◆ **Instruction**
Rewrite the lines below, changing every "Screen dimensions" to "Display size" and leaving all other text as it is.

◆ **Information supplied**
§
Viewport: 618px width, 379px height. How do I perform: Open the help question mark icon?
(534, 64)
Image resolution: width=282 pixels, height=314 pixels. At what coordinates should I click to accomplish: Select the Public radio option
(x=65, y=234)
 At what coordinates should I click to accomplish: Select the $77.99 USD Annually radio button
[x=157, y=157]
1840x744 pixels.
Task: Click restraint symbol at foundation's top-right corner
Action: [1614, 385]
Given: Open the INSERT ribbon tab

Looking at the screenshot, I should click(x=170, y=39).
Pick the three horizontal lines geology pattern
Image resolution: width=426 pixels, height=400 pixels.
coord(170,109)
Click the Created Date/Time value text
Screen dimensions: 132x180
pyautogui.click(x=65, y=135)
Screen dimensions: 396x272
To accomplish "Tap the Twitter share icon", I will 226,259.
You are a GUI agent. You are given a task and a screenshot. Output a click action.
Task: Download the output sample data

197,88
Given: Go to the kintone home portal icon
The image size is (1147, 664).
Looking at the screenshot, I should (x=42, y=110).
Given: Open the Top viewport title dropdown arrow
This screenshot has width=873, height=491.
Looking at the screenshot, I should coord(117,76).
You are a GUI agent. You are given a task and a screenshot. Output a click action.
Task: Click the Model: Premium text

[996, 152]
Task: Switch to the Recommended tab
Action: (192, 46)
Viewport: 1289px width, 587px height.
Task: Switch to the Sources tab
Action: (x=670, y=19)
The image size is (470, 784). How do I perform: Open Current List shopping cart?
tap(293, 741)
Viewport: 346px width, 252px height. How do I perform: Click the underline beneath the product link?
§
◆ **Task output**
Viewport: 618px width, 379px height. How do I perform: Open the help question mark icon?
(534, 64)
Image resolution: width=282 pixels, height=314 pixels. At what coordinates should I click to accomplish: Select the Public radio option
(x=65, y=234)
 At what coordinates should I click to accomplish: Select the $77.99 USD Annually radio button
[x=157, y=157]
1840x744 pixels.
Task: Click restraint symbol at foundation's top-right corner
Action: [1614, 385]
Given: Open the INSERT ribbon tab

Looking at the screenshot, I should click(x=170, y=39).
Pick the three horizontal lines geology pattern
Image resolution: width=426 pixels, height=400 pixels.
coord(170,109)
Click the Created Date/Time value text
Display size: 132x180
pyautogui.click(x=65, y=135)
Display size: 396x272
To accomplish "Tap the Twitter share icon", I will 226,259.
You are a GUI agent. You are given a task and a screenshot. Output a click action.
Task: Download the output sample data

197,88
Given: Go to the kintone home portal icon
The image size is (1147, 664).
Looking at the screenshot, I should (x=42, y=110).
Given: Open the Top viewport title dropdown arrow
This screenshot has width=873, height=491.
Looking at the screenshot, I should coord(117,76).
You are a GUI agent. You are given a task and a screenshot. Output a click action.
Task: Click the Model: Premium text

[996, 152]
Task: Switch to the Recommended tab
Action: (192, 46)
Viewport: 1289px width, 587px height.
Task: Switch to the Sources tab
Action: (x=670, y=19)
The image size is (470, 784). How do I perform: Open Current List shopping cart?
tap(293, 741)
Viewport: 346px width, 252px height. How do I perform: Click the underline beneath the product link?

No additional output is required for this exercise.